• [ENTRIES SHOWN]:
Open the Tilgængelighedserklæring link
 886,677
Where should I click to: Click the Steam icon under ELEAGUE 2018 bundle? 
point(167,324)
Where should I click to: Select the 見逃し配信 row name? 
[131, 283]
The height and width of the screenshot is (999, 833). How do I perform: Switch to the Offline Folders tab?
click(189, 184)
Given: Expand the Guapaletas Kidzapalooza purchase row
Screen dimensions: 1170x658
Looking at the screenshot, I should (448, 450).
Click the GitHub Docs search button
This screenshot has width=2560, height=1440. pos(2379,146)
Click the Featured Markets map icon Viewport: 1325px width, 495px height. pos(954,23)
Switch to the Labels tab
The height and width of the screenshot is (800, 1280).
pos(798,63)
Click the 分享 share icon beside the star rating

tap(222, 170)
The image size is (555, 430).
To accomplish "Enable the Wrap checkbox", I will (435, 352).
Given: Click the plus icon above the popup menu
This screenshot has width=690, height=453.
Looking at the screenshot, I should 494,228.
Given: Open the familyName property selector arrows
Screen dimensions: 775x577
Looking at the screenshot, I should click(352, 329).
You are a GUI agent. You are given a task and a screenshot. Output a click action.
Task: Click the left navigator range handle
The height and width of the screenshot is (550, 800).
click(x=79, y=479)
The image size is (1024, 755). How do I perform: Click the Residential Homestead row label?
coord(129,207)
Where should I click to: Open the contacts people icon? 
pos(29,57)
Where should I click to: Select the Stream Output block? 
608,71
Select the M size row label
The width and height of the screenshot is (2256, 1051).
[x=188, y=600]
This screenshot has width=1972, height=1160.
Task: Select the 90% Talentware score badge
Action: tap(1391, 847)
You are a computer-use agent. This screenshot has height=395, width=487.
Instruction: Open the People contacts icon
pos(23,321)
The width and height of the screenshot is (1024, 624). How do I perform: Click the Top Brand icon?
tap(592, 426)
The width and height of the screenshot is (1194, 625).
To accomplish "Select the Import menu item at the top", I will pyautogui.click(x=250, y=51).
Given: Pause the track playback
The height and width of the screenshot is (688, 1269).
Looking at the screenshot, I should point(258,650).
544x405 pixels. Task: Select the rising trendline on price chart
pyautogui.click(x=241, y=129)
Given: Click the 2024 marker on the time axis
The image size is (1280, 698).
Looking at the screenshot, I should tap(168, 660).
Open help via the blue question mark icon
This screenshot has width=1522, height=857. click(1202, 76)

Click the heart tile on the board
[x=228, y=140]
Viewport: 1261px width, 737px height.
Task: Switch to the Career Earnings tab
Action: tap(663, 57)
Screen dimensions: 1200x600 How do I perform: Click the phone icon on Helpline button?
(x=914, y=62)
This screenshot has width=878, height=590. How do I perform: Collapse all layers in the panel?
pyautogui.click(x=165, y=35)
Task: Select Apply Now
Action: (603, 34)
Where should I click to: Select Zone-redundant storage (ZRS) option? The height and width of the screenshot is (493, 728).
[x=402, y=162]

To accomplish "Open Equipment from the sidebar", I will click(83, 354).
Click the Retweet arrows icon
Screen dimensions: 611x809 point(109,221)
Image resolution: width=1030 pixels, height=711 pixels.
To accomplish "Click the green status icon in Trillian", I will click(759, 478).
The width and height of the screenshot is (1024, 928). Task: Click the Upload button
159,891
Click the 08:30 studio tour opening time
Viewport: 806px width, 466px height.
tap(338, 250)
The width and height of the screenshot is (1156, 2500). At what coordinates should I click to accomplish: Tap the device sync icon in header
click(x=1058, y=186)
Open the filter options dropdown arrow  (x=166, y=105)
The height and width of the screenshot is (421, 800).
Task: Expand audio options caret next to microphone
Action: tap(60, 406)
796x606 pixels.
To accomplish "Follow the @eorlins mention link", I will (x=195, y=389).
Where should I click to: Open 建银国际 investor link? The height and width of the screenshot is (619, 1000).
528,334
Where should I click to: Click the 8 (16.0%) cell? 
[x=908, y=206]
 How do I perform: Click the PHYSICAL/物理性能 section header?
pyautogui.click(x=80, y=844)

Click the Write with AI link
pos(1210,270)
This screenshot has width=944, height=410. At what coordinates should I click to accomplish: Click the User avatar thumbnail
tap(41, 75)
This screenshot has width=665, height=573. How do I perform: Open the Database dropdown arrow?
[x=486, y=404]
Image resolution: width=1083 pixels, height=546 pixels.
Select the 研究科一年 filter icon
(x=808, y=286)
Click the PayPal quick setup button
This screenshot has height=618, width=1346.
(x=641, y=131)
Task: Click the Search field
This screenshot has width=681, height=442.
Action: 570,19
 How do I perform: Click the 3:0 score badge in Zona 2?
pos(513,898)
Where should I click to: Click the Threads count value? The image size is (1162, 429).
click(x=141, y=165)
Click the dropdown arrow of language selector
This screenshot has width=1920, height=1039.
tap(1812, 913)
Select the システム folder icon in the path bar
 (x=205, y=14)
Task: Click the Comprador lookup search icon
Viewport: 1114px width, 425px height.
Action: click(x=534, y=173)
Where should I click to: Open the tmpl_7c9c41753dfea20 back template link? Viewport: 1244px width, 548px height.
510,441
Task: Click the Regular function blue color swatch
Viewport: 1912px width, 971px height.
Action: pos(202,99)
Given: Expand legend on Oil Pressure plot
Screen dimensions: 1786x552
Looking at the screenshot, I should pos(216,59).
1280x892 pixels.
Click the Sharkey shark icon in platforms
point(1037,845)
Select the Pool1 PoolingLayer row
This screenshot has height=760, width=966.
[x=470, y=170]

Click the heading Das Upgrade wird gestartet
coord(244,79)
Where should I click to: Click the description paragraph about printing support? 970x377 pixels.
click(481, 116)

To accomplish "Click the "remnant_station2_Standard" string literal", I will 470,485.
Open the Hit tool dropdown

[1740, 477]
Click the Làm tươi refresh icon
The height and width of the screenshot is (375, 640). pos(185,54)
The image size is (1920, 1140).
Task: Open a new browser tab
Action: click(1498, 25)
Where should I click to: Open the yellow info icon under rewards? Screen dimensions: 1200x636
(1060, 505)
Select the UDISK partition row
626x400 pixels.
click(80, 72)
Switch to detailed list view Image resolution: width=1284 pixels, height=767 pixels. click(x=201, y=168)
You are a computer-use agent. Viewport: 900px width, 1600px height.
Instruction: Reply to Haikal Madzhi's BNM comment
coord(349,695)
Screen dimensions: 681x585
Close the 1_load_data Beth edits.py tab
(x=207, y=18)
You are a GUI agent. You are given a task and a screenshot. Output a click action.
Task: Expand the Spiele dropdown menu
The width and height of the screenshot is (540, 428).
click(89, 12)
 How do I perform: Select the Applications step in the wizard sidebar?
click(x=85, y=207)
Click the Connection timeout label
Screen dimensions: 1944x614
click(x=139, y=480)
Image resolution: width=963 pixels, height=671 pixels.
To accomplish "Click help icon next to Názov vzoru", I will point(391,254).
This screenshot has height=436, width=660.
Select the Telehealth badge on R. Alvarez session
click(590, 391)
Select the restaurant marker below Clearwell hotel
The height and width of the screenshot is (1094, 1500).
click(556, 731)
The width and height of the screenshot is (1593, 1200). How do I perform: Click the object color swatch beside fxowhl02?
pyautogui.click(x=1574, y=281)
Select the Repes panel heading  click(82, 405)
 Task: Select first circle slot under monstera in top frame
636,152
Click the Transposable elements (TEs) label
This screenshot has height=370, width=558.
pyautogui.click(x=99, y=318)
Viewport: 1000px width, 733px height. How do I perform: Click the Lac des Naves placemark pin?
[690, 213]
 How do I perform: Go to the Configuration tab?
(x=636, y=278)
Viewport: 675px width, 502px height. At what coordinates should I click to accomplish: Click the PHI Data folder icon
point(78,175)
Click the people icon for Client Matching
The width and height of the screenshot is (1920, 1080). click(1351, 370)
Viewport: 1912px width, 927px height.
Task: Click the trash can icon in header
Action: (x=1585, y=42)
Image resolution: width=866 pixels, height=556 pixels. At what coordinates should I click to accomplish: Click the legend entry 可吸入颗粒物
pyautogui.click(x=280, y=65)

• [WHAT THIS TASK INVOLVES]: Every line above that includes the string "agent" needs to be copied.

• [OUTPUT]:
You are a GUI agent. You are given a task and a screenshot. Output a click action.
You are a computer-use agent. This screenshot has height=395, width=487.
You are a computer-use agent. Viewport: 900px width, 1600px height.
You are a GUI agent. You are given a task and a screenshot. Output a click action.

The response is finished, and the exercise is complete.